# Breakout problem


In this breakout you should extract live weather data in Berkeley from:

[Weather Data Berkeley](http://forecast.weather.gov/MapClick.php?lat=37.87158815800046&lon=-122.27274583799971)

* Task scrape
    * period / day (as Tonight, Friday, FridayNight etc.)
    * the temperature for the period (as Low, High)
    * the short description (e.g. Mostly Clear, Sunny etc.)
    * the long weather description (e.g. Partly cloudy, with a low around 49..)

Store the scraped data strings in a Pandas DataFrame

Hint: The weather information is found in a div tag with id='seven-day-forecast'

The first row of your DataFrame should be similar to the below screenshot (with the same columns):

![image](/Users/sarthak/Downloads/titanic/breakout_example.png)


# Solution

In [1]:
# Loading Libraries

import requests
import bs4 as bs
import numpy as np
import pandas as pd

In [2]:
source = requests.get("http://forecast.weather.gov/MapClick.php?lat=37.87158815800046&lon=-122.27274583799971") 
source

<Response [200]>

In [3]:
soup = bs.BeautifulSoup(source.content, features='html.parser') 
# print(soup)

In [4]:
print(soup.find('title').text) 

National Weather Service


In [5]:
div_bar = soup.find('div', {"id": "seven-day-forecast"})
# print(div_bar)

# Tombstone Container?
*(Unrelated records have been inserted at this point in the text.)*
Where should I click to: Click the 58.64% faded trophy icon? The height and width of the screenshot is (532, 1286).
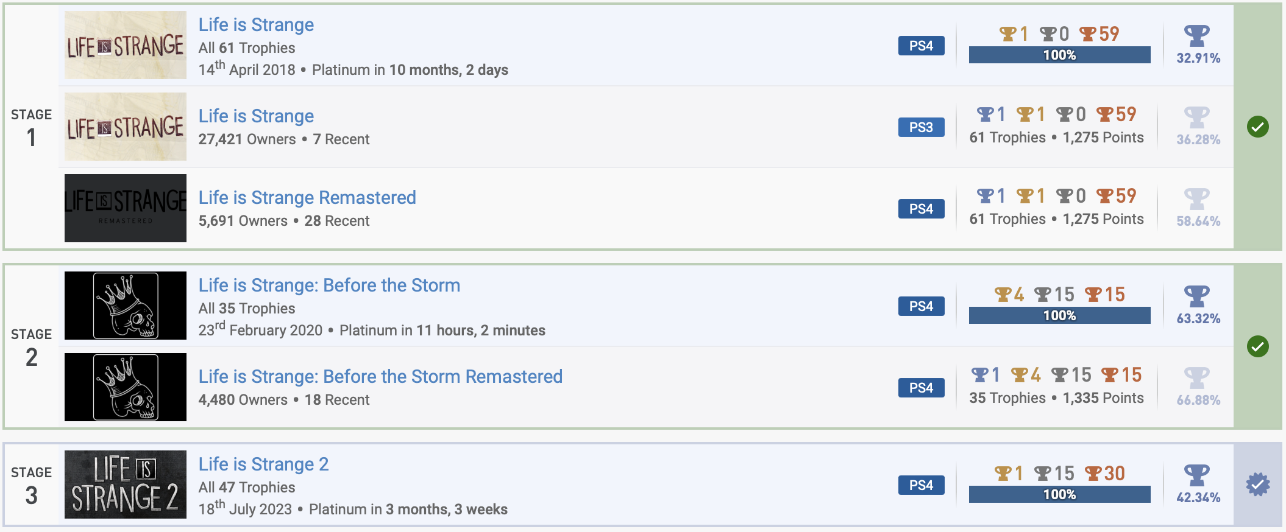click(1196, 199)
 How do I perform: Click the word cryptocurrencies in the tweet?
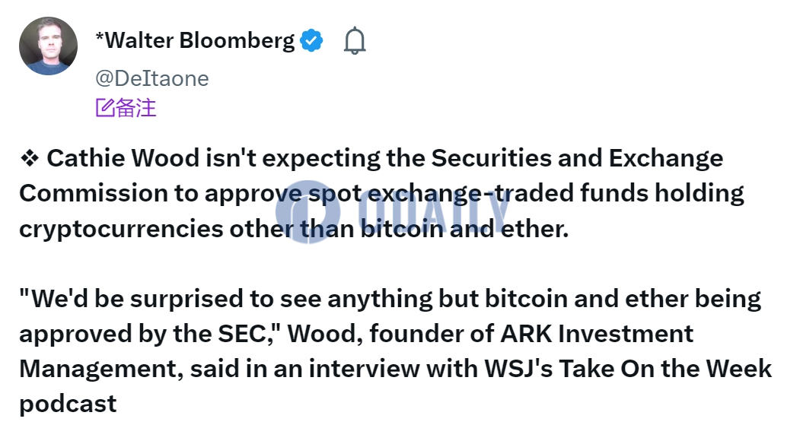[x=121, y=230]
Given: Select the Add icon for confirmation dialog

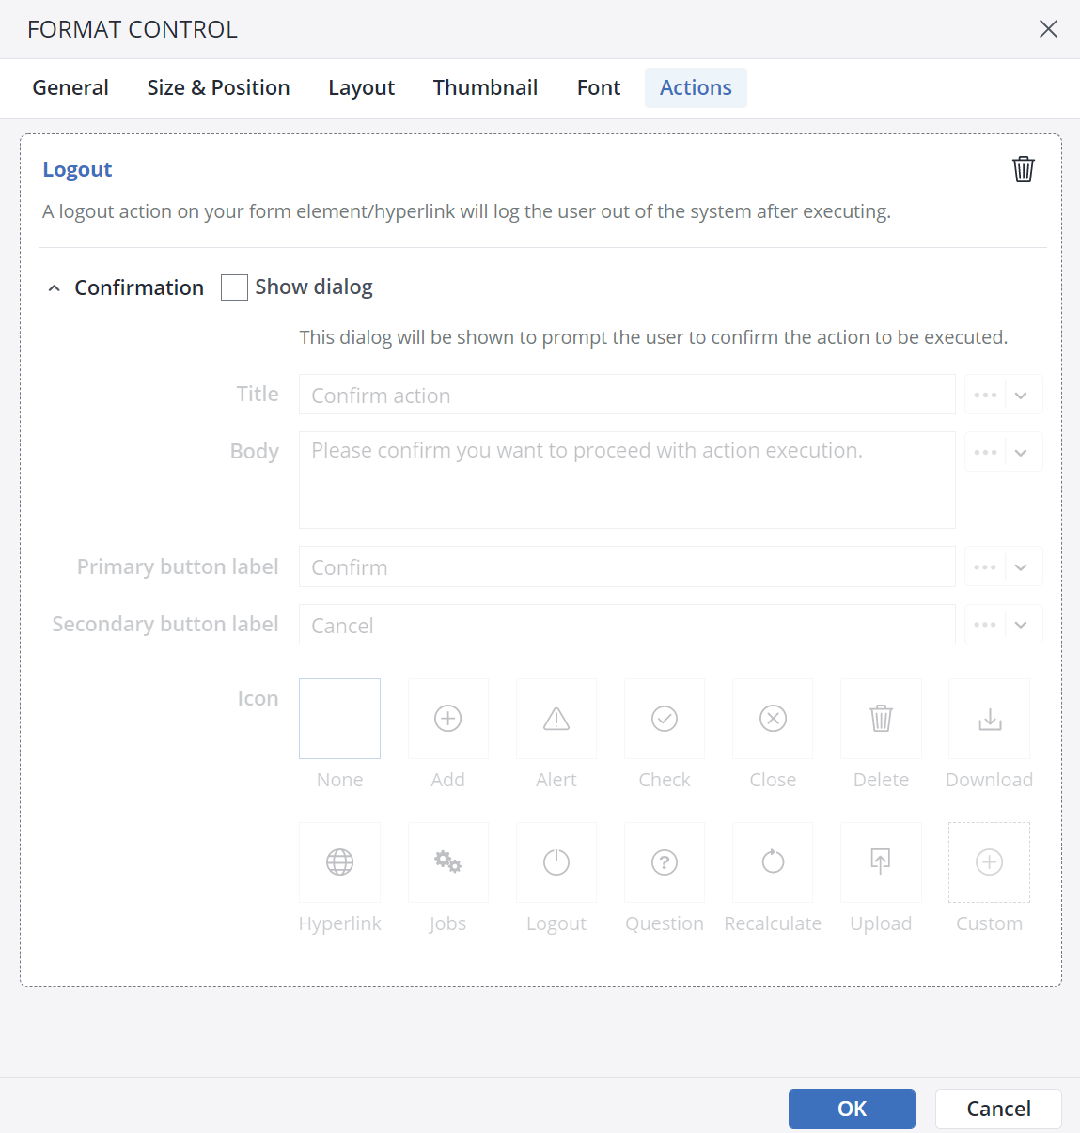Looking at the screenshot, I should coord(447,718).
Understood through https://www.dataquest.io/blog/web-scraping-python-using-beautiful-soup/
forecast_items = div_bar.find_all(class_="tombstone-container")
# print(forecast_items)

In [6]:
# Checking values coming through BeautifulSoup

for p in forecast_items:
    print(p.find('p', class_='period-name').get_text())
    print(p.find('p', class_='temp').get_text())
    print(p.find('p', class_='short-desc').get_text())
    print([img['alt'] for img in p.find_all('img', alt=True)][0])
    print()


Overnight
Low: 49 °F
Partly Cloudy
Overnight: Partly cloudy, with a steady temperature around 49. East northeast wind 5 to 8 mph. 

Friday
High: 62 °F
Partly Sunny
Friday: Partly sunny, with a high near 62. East northeast wind 7 to 10 mph. 

FridayNight
Low: 45 °F
Mostly Cloudy
Friday Night: Mostly cloudy, with a low around 45. East northeast wind 3 to 5 mph. 

Saturday
High: 63 °F
DecreasingClouds
Saturday: Mostly cloudy, then gradually becoming sunny, with a high near 63. East northeast wind 3 to 6 mph. 

SaturdayNight
Low: 44 °F
Mostly Clear
Saturday Night: Mostly clear, with a low around 44. Light and variable wind. 

Sunday
High: 61 °F
Sunny
Sunday: Sunny, with a high near 61.

SundayNight
Low: 47 °F
Partly Cloudy
Sunday Night: Partly cloudy, with a low around 47.

Monday
High: 60 °F
Partly Sunny
Monday: Partly sunny, with a high near 60.

MondayNight
Low: 44 °F
Partly Cloudy
Monday Night: Partly cloudy, with a low around 44.



# Creating Dataframe

In [7]:
arr = np.array([])

for p in forecast_items:
    listy = []
    listy.append(p.find('p', class_='period-name').get_text())
    listy.append(p.find('p', class_='temp').get_text())
    listy.append(p.find('p', class_='short-desc').get_text())
    listy.append([img['alt'] for img in p.find_all('img', alt=True)][0])
    arr = np.append(arr, listy, axis=0)

arr = arr.reshape(9,4)

In [8]:
df_weather = pd.DataFrame(data = arr, columns = ['day','temp','short-desc','desc'])
df_weather.head(10)


Unnamed: 0,day,temp,short-desc,desc
0,Overnight,Low: 49 °F,Partly Cloudy,"Overnight: Partly cloudy, with a steady temper..."
1,Friday,High: 62 °F,Partly Sunny,"Friday: Partly sunny, with a high near 62. Eas..."
2,FridayNight,Low: 45 °F,Mostly Cloudy,"Friday Night: Mostly cloudy, with a low around..."
3,Saturday,High: 63 °F,DecreasingClouds,"Saturday: Mostly cloudy, then gradually becomi..."
4,SaturdayNight,Low: 44 °F,Mostly Clear,"Saturday Night: Mostly clear, with a low aroun..."
5,Sunday,High: 61 °F,Sunny,"Sunday: Sunny, with a high near 61."
6,SundayNight,Low: 47 °F,Partly Cloudy,"Sunday Night: Partly cloudy, with a low around..."
7,Monday,High: 60 °F,Partly Sunny,"Monday: Partly sunny, with a high near 60."
8,MondayNight,Low: 44 °F,Partly Cloudy,"Monday Night: Partly cloudy, with a low around..."


In [9]:
# print([img['alt'] for img in div_bar.find_all('img', alt=True)][0])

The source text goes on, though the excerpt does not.